Developmental biologists at the University of Bath have gained insights into how a family of essential genes interact differently between different parts of the body and between species, which could offer clues about how new types of cells come to evolve. The researchers from the Department of Biology & Biochemistry, working with colleagues from two Japanese universities, were interested in how an important family of regulatory genes called SOX genes affect cell development as zebrafish and medaka fish grow.
SOX genes are found in all animals, such as mammals (including humans), reptiles, birds, fish and insects , and are known to be crucial in the development of brain cells, stem cells and in various other types of specialised cell as they develop from their precursor cells.
There are around 20 SOX genes which code for proteins called SOX transcription factors.
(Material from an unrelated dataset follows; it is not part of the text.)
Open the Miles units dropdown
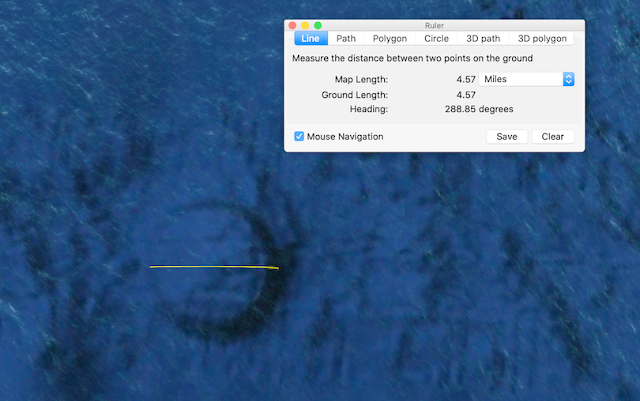The height and width of the screenshot is (401, 640). click(x=527, y=79)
These act to regulate when genes are switched on and off by attaching to DNA strands, controlling activity of the genes nearby. Uncovering how these genes function has important consequences for understanding how the body makes different cell-types, and for diseases in which this fails. For example, SOX10 has long been associated with diseases in which melanocytes and neurons fail to be made, such as Waardenburg Syndrome and Hirschsprung Disease.
The team were interested in how the SOX proteins interacted when pigment cells develop in these two fish species. Zebrafish have three types of pigment cells called melanocytes, iridophores and xanthophores, while Medaka have the same three and an additional type called leucophores; together these cells form the important and often beautiful pigment patterns of these and other fish.
They studied two SOX proteins, encoded by the SOX10 and SOX5 genes, which are involved in pigment cell development in both species.
They discovered that across both species SOX10 is essential to develop the three types of pigment cells they have in common, and SOX5 slightly downregulated the action of SOX10 for all three types of pigment cell in zebrafish, and for melanocytes and iridophores in medaka.
However in medaka fish both SOX10 and SOX5 worked in a completely different way by co-operating to repress leucophore formation, and to promote the formation of xanthophores.
The research is published in PLoS Genetics.
Professor Robert Kelsh, who led the research at the University of Bath, said: “How individual cells become specific cell-types, from precursor cells that could become anything, is a fundamental question in developmental and stem cell biology.
“We have worked on SOX10 for a long-time, showing its important role in helping make many specialised cell-types. We began looking at the role for SOX5 because this gene has been shown to work with SOX10, but in different ways. Our research shows that these transcription factors are working in a context-specific way – in some cell-types they work together, in others SOX5 antagonises SOX10. For melanocytes this antagonism functions the same way as it does in mammals. But what really surprised us was how SOX5 and SOX10 interact in opposite ways to govern development of xanthophores.
“We see the same proteins are working together differently depending on the context – so what’s happening? We suggest that this likely relates to the evolution of a novel pigment cell type – the reflective leucophore - in medaka. Our previous work had shown that at a genetic level we can consider the leucophore to be a xanthophore that has been modified to become reflective. We speculate that this may be intimately linked to the change in relationship between SOX5 and SOX10 in the formation of the xanthophore. But exactly why, and exactly how this works, we don’t know – that is the next mystery for us to investigate!”
The paper Distinct interactions of Sox5 and Sox10 in fate specification of pigment cells in medaka and zebrafish is published in PLoS Genetics.